Tuesday, 16 December 2014
Feng Zhou1, Ziyin Shang1, Philippe Ciais2, Shilong Piao1, Peter A Raymond3, Shu Tao1 and Zhenzhong Zeng1, (1)Peking University, Beijing, China, (2)CEA Saclay DSM / LSCE, Gif sur Yvette, France, (3)Yale University, New Haven, CT, United States
Abstract:
Moving from local toward global N2O emissions brings up numerous issues related to data processing, aggregation, tradeoffs between model quality and data quality, and prioritization of data collection and/or compilation efforts. We studied these issues in the context of modelling China’s N2O emissions from agricultural soils. We developed a spatially-explicit model (PKU-N2O-Agr model) for high-resolution mapping of N2O emissions based on the idea of Hole-in-the-Pipe Model.
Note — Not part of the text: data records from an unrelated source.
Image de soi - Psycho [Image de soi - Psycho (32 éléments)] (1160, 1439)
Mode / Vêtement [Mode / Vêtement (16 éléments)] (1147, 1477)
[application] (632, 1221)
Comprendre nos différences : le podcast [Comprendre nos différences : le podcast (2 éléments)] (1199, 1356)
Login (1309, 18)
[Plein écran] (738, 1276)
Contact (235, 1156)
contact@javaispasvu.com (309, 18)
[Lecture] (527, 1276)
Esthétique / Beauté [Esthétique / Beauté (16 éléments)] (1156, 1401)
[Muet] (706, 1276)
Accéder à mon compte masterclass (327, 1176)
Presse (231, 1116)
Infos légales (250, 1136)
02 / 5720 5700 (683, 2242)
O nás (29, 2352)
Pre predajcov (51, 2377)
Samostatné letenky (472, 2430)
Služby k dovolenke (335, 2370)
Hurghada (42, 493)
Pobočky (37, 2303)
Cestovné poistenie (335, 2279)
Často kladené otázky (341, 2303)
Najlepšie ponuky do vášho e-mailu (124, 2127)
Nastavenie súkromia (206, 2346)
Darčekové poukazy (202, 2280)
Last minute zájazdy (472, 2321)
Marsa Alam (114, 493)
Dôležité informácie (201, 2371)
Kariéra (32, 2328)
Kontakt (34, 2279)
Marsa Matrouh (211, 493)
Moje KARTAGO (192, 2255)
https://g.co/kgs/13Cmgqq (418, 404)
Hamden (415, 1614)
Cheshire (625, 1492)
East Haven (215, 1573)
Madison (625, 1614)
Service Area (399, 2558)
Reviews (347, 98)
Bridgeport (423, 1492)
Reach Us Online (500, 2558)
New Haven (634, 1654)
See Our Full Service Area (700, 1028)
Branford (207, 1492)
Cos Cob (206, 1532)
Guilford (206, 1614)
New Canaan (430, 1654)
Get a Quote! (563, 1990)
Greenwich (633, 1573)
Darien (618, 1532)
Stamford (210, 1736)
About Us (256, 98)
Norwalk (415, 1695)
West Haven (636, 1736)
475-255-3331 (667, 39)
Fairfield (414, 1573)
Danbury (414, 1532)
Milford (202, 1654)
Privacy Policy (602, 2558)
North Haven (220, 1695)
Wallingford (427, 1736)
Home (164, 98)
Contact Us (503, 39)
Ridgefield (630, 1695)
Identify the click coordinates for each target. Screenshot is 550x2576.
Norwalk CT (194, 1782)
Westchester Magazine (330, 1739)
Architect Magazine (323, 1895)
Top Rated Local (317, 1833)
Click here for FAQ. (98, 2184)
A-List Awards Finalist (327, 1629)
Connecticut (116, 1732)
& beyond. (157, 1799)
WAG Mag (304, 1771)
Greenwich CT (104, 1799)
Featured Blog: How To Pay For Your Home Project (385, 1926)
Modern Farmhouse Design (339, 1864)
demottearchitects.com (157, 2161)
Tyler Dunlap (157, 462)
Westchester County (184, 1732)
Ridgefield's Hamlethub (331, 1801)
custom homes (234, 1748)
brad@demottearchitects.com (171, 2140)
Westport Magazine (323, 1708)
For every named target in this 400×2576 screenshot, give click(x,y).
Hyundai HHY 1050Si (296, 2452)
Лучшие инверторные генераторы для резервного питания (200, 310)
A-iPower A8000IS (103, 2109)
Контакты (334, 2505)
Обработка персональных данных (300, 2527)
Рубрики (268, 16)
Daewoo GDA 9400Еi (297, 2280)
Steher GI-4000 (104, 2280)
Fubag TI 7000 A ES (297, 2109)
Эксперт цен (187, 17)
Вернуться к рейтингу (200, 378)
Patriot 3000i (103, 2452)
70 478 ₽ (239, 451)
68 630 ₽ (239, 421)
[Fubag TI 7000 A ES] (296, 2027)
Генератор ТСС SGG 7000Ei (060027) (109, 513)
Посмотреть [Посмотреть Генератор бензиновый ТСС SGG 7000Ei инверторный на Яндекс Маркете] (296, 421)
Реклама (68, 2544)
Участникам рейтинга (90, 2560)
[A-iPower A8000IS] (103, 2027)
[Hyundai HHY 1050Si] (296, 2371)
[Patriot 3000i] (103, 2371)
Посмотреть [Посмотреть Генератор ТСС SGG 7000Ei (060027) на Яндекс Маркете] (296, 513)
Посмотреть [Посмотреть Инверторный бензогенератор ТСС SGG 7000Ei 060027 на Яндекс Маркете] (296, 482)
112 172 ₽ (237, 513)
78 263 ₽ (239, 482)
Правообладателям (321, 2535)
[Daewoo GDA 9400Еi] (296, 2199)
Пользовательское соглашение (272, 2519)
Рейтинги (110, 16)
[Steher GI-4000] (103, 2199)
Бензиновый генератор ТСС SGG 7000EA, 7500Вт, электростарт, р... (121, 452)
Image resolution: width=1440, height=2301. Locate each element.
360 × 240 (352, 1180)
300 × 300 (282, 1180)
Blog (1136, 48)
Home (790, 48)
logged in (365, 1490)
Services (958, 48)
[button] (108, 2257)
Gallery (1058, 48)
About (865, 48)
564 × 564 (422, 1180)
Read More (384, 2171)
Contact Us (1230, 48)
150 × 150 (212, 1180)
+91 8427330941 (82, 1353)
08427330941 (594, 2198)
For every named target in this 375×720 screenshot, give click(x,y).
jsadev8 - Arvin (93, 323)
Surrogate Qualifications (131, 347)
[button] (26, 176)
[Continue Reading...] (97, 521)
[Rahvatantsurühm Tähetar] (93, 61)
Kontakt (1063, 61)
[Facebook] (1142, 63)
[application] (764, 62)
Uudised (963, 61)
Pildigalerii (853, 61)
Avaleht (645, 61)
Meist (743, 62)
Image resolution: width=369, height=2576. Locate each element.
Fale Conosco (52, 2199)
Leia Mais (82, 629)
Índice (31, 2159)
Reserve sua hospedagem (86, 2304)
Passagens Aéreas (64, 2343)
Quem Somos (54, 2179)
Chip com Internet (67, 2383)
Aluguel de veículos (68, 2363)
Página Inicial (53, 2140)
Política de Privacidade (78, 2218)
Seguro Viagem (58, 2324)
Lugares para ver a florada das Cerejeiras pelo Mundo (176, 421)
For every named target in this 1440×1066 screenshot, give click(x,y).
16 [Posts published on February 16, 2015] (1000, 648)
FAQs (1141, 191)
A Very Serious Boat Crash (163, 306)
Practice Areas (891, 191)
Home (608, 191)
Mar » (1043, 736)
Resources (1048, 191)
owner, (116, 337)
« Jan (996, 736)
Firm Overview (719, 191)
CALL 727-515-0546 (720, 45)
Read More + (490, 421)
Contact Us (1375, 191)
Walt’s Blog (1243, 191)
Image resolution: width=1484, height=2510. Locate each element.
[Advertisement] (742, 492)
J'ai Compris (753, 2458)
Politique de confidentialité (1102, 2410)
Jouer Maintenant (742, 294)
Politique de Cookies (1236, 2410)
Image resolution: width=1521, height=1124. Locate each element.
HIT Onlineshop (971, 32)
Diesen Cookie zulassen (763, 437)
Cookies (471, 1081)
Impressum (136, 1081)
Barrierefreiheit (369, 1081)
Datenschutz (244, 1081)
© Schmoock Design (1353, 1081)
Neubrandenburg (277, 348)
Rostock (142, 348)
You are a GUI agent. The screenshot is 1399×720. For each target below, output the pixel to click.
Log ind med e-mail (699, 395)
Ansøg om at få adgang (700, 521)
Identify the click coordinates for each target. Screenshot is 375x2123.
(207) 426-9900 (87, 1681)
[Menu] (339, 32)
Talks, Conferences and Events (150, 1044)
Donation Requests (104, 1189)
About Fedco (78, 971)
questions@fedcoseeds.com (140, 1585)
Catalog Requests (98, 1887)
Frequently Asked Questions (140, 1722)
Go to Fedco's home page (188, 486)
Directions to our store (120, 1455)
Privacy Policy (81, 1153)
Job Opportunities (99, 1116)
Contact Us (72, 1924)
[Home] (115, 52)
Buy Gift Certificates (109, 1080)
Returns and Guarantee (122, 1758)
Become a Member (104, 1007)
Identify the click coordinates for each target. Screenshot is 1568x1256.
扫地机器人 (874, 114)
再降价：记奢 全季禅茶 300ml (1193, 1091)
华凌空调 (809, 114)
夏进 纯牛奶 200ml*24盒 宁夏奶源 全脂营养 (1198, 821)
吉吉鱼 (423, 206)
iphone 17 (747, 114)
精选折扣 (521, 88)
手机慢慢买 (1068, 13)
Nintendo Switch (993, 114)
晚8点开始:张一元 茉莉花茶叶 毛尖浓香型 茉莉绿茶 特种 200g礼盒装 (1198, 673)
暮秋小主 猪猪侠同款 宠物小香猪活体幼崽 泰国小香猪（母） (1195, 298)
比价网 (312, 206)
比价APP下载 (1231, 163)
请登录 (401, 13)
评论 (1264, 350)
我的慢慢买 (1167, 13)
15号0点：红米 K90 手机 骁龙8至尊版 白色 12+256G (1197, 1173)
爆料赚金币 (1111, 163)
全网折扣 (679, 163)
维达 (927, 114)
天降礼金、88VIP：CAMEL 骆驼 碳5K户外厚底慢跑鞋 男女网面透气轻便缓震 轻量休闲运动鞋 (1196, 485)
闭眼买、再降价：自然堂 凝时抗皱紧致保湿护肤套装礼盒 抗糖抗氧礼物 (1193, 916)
We collected 709 site-year records (504 for upland and 205 for paddy) at 106 experimental sites across China from 1994 to 2013 and calibrated the observed N2O flux by using the Bayesian Recursive Regression Tree algorithm. The calibrated PKU-N2O-Agr model is applied to simulate China’s N2O emissions from upland and paddy cropland at 1-km spatial resolution and to examine the variable importance and sensitivity for N2O emissions as well as scaling dependence of the effect-response relationships. The N2O emissions in 2008 are 615 GgN2O/yr and ~25% lower than PKU-N2O and EDGAR v4.2 global product sampled over China. The average coefficients of determination between observed and simulated results were 0.91 for upland and 0.92 for paddy cropland, which indicate the using a simplified data-driven approach with data of high resolution could produce accurate and reliable results. Emission factors (considering background emissions) for paddy and upland soils are 0.6% and 0.8% of N inputs, which are 2 times of IPCC default but half of the mean of observations, respectively. SOC is the most important for capturing the variability of N2O emissions from upland, whereas N inflow is the critical factor for paddy cropland. Different with previous works, the marginal sensitivities of environmental factors on agricultural N2O emissions are calculated, which is of great use for verifying process-based simulation model when being applied in China (e.g., DNDC). Both critical factors and the effect-response relationships are significantly different under diverse spatial scales, which indicate that the variables and structure of process-based models need to be updated for adapting agricultural N2O simulation at different scales.